__Instructions for the task__. In the data below, find every line that has the string "left", and copy it.

Data extract Block Start

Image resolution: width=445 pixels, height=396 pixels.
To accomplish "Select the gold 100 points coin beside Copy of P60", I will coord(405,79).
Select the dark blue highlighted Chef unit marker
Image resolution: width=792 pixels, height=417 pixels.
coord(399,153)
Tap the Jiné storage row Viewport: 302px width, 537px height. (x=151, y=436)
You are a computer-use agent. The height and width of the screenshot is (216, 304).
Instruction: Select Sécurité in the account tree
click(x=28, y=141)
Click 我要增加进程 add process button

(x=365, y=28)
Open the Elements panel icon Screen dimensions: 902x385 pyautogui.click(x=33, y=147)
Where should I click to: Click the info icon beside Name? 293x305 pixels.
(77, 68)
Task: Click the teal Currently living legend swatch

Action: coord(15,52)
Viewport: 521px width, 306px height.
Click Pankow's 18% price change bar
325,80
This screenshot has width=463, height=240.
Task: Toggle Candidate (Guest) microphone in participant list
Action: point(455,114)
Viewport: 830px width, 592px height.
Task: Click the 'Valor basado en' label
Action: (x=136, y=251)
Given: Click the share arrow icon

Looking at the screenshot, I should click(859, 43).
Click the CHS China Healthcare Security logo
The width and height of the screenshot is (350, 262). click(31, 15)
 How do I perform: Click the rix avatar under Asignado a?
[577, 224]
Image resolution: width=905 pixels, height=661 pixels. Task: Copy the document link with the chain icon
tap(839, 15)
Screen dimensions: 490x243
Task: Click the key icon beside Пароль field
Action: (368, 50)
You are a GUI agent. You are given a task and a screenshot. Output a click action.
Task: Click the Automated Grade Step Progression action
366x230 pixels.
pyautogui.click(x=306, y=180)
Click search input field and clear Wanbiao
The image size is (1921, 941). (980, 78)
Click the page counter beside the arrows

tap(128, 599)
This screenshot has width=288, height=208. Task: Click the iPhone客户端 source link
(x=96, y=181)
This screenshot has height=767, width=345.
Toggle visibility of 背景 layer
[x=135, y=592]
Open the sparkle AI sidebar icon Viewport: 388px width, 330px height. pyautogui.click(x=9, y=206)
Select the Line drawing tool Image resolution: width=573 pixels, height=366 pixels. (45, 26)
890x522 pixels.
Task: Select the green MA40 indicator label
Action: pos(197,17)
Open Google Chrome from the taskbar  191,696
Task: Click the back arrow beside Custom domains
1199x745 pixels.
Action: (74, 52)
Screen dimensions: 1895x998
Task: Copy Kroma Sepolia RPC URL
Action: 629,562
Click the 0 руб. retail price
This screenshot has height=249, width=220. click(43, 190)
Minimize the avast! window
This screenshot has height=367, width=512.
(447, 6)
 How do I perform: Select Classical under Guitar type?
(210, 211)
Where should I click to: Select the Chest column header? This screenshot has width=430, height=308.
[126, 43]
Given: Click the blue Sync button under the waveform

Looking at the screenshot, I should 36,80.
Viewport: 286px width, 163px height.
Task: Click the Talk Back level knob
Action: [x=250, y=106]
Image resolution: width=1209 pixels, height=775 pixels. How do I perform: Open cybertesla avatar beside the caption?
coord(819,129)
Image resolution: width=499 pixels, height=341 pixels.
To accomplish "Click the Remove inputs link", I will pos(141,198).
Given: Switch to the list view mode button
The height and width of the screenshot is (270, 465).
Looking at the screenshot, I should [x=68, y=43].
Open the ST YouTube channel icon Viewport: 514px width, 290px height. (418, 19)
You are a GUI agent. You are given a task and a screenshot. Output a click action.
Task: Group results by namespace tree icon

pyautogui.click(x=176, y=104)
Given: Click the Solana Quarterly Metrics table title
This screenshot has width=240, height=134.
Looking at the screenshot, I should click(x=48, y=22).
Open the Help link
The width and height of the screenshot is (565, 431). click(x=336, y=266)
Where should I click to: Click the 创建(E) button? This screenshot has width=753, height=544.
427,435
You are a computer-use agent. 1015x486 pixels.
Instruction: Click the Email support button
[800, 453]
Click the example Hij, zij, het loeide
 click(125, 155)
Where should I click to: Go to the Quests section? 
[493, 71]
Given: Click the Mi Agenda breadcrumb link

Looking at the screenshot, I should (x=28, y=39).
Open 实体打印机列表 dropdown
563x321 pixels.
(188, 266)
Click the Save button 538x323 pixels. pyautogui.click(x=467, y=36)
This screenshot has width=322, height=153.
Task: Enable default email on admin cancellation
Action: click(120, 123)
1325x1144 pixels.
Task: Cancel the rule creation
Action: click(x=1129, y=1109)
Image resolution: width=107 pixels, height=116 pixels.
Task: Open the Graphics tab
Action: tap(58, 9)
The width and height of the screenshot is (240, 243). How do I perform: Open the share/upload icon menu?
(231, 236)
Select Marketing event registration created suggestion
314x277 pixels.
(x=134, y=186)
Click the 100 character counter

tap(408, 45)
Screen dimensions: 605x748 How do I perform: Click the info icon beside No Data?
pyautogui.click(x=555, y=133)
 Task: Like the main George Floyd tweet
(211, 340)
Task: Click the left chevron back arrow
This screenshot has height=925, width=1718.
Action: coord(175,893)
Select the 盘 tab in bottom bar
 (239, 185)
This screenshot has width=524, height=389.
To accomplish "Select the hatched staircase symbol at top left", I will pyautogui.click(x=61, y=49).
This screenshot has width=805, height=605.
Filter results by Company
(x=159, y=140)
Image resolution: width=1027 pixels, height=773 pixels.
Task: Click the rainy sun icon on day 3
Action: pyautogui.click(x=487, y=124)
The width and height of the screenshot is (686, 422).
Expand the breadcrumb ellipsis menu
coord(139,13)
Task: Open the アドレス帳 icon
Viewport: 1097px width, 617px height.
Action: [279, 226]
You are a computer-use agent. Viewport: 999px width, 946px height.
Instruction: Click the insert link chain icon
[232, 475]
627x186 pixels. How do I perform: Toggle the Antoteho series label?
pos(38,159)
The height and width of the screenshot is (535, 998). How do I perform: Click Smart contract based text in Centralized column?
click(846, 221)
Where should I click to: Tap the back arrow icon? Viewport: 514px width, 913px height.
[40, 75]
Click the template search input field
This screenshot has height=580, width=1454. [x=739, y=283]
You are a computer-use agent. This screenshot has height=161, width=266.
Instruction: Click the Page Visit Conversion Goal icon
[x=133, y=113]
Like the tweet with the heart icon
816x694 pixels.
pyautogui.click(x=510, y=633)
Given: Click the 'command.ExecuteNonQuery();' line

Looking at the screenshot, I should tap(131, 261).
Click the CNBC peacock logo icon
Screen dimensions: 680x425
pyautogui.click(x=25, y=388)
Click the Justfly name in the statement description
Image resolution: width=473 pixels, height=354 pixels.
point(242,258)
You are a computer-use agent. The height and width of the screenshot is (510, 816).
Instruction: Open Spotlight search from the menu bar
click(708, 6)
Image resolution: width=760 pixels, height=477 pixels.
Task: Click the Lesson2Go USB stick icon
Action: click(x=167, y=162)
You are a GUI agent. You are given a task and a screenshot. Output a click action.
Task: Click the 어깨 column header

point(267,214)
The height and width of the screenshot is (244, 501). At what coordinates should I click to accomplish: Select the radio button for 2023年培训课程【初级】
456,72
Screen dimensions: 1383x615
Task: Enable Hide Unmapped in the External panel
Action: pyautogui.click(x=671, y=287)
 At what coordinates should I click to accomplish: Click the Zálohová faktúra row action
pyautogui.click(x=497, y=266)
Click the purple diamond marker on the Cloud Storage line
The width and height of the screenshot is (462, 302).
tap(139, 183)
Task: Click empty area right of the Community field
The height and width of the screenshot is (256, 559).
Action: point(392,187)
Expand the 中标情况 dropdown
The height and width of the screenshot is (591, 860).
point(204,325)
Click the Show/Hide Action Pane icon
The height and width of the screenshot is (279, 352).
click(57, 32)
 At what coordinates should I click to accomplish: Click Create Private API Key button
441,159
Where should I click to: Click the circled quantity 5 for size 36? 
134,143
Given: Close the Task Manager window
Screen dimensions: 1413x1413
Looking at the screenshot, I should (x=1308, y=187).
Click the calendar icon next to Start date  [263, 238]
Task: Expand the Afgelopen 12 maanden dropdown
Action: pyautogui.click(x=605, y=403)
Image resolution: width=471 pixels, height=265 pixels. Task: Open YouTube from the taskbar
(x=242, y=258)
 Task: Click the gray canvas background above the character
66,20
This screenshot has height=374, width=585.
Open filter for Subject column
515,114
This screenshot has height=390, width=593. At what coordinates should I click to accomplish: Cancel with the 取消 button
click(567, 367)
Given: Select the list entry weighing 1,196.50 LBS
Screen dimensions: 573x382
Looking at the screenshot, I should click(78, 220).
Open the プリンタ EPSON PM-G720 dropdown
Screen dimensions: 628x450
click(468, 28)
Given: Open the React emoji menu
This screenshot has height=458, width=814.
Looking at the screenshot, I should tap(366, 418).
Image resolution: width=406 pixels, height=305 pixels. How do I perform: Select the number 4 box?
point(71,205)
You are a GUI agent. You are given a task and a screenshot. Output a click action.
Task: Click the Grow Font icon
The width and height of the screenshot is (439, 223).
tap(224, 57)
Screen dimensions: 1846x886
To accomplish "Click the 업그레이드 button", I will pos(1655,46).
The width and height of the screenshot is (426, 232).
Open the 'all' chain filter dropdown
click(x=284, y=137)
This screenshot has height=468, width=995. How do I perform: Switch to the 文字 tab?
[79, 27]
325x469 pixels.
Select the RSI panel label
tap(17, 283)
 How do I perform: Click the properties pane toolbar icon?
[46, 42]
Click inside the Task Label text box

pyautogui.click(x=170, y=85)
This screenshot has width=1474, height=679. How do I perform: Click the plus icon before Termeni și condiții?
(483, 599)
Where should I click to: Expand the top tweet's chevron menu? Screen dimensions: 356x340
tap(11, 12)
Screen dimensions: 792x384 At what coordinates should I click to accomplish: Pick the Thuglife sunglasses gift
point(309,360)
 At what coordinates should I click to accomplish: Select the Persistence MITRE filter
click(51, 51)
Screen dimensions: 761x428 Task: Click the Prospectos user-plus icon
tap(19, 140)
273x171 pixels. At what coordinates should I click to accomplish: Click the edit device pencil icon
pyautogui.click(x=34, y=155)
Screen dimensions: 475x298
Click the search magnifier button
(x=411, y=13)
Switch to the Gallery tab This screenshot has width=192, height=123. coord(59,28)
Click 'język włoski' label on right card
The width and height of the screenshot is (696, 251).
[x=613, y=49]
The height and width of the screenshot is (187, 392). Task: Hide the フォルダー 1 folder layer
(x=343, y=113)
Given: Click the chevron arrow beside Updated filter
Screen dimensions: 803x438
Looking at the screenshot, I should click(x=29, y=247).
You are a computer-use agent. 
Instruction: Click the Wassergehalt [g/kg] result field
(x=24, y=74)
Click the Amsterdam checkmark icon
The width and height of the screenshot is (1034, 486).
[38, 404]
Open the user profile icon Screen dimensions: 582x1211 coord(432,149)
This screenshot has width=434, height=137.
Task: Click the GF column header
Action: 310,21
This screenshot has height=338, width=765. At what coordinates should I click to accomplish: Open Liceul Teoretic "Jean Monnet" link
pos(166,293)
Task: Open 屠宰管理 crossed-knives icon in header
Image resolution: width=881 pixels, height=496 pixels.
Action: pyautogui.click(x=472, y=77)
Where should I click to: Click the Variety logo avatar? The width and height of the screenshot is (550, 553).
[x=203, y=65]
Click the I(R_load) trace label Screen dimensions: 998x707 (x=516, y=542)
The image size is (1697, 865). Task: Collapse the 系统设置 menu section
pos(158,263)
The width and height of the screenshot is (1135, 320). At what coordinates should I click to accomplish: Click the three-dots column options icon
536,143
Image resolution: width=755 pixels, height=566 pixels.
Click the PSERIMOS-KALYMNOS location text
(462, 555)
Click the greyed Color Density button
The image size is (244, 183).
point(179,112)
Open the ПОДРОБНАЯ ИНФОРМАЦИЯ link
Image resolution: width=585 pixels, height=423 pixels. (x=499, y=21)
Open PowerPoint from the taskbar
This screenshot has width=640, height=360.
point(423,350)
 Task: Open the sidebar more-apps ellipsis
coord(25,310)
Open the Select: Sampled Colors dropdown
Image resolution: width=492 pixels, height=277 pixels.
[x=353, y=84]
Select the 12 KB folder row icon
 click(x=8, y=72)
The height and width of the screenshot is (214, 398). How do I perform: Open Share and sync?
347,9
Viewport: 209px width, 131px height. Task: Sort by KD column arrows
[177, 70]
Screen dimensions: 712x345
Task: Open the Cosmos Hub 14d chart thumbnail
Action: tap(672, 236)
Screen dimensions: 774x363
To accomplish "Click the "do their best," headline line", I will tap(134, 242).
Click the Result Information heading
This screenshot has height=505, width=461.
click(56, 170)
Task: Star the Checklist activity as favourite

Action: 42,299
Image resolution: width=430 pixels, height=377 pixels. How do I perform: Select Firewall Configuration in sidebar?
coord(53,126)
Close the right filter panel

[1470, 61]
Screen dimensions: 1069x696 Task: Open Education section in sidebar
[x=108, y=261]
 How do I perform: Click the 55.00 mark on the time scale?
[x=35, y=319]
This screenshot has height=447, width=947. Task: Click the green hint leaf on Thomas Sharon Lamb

Data extract Block End

__Result below__.
Task: Click the left chevron back arrow
To accomplish "Select the hatched staircase symbol at top left", I will pyautogui.click(x=61, y=49).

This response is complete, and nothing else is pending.